Un nuovo capo per gli studios. E la Disney si fa gay

Nel comunicato in cui la Disney riferisce della promozione non c’è - ovviamente - alcun accenno al suo orientamento sessuale. Eppure Rich Ross è diventato nel giro di poche ore il simbolo della scalata della comunità gay ai vertici di una delle più grandi industrie dello spettacolo del mondo. Fino a lunedì capo del Disney Channel e dallo stesso giorno nominato capo degli studios, cioè supervisore della produzione, distribuzione e commercializzazione di film e cartoni animati. Un’ascesa che premia il lavoro lungo tredici anni condotto da Ross nell’azienda leader dell’intrattenimento infantile. Per molti addirittura il segno di una «rivoluzione» a Hollywood. «Disney goes gay» - la Disney si fa gay - ha titolato e gioito Advocate, magazine di riferimento della comunità omosessuale americana.
In realtà a svelare i dettagli sulla vita privata di Ross è stato il Los Angeles Times, ricordando che Rich, 47 anni, «vive da venti con Adam Sanderson a Hollywood Hills, senza che i due abbiano figli propri». D’altra parte la Disney da tempo è considerata un’azienda «gay-friendly», che già in passato ha avuto dirigenti dichiaratamente omosessuali e che organizza con regolarità i cosiddetti «Gay Day», giornate a tema a cui la comunità omosessuale è invitata a partecipare, con grande disappunto della destra religiosa.
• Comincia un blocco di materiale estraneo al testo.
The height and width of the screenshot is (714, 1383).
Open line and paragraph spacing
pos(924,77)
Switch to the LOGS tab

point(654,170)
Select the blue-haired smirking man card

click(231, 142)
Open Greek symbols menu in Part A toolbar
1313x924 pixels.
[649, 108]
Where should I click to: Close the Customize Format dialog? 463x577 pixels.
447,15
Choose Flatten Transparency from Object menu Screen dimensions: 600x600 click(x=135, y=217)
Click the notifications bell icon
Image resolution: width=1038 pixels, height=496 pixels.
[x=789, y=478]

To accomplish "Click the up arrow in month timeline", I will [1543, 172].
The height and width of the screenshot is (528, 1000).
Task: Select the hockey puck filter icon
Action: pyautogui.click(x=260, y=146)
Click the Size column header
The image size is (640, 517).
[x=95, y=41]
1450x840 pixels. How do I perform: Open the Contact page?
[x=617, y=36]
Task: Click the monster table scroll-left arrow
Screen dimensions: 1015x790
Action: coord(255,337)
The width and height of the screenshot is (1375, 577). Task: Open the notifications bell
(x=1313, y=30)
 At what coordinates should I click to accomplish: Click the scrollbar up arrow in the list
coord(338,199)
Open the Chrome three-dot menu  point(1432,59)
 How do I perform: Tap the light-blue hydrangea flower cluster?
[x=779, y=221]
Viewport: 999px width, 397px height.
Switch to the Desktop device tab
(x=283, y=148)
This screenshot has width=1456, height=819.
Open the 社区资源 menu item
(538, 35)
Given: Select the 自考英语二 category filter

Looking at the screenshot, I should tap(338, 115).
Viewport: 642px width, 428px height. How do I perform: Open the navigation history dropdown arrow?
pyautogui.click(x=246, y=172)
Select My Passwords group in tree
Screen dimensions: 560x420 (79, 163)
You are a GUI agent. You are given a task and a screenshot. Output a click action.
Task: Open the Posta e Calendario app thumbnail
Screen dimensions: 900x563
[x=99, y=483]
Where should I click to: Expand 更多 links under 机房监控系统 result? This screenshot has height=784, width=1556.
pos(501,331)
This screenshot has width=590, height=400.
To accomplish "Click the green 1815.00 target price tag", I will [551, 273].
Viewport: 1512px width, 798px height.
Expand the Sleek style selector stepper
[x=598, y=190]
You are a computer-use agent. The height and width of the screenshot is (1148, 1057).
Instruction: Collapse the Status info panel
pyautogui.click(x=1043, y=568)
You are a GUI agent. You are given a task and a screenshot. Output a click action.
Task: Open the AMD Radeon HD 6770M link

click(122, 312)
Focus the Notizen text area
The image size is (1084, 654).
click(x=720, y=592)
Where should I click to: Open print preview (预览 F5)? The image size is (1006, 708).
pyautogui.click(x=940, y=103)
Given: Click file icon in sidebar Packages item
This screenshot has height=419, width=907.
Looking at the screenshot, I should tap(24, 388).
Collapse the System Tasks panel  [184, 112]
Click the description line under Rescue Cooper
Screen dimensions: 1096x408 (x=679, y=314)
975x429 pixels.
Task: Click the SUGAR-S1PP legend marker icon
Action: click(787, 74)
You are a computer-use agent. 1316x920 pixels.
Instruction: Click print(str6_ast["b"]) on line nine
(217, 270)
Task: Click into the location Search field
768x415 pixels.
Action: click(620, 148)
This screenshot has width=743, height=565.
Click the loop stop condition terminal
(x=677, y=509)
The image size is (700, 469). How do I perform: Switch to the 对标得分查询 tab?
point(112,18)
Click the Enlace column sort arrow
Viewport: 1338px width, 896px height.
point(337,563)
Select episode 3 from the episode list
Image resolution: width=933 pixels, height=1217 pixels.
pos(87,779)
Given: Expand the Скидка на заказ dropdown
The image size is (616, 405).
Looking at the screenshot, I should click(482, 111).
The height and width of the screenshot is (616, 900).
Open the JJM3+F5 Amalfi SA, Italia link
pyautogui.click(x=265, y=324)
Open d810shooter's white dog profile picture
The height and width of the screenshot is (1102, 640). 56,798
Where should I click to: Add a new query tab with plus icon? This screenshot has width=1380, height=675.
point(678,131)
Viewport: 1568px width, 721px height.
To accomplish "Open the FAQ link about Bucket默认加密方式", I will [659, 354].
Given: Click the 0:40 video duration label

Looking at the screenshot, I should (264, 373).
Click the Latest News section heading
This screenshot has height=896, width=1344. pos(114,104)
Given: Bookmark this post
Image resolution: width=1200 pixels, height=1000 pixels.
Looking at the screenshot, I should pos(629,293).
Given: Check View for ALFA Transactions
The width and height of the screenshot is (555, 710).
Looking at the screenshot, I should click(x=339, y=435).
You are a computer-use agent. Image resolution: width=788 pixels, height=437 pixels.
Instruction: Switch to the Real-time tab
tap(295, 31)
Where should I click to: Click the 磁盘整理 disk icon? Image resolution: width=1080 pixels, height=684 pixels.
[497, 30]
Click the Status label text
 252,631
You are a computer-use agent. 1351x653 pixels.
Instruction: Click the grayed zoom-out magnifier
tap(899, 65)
«Non è la prima volta in assoluto ma è la migliore in assoluto», ha commentato Howard Rosenman, producer e anche attore in «Milk», la pellicola sulla vita del primo omosessuale eletto a una carica politica negli Stati Uniti e poi assassinato da un ex collega omofobo. Per Rosenman, insomma, «a Hollywood si è aperta una nuova era», perché finalmente «non importa cosa fai col tuo pene ma cosa fai col tuo lavoro». E la nuova era potrebbe non riguardare solamente Hollywood. Dopo aver scelto un ambasciatore omosessuale per Nuova Zelanda e Samoa, Barack Obama domani diventerà il secondo presidente americano a parlare davanti alla platea di Human Rights Campaign, il più grande gruppo omosessuale d’America.
Un percorso minato quello del presidente come quello della Disney: entrambi rischiano di attirare nuove antipatie. O di rinfocolare le solite. I «Gay Day» della Disney sono già additati sul web come eventi «satanici», in grado di inorridire «le molte coppie sposate che risparmiano ogni centesimo per pianificare una vacanza coi loro bambini (...) per poi scoprire, dopo aver attraversato il Paese per arrivare a Disney World, che il parco è stato colonizzato da omosessuali orgiastici», tuona il sito religioso «Jesus is savior».

Ma a difendere la recente promozione ha pensato Stacey Snider, della Dreamworks, lo studio di Steven Spielberg la cui divisione musicale per anni è stata guidata da David Geffen, anche lui gay. «Steve e io siamo completamente dalla parte di Rich». E forse d’ora in poi anche Mickey Mouse.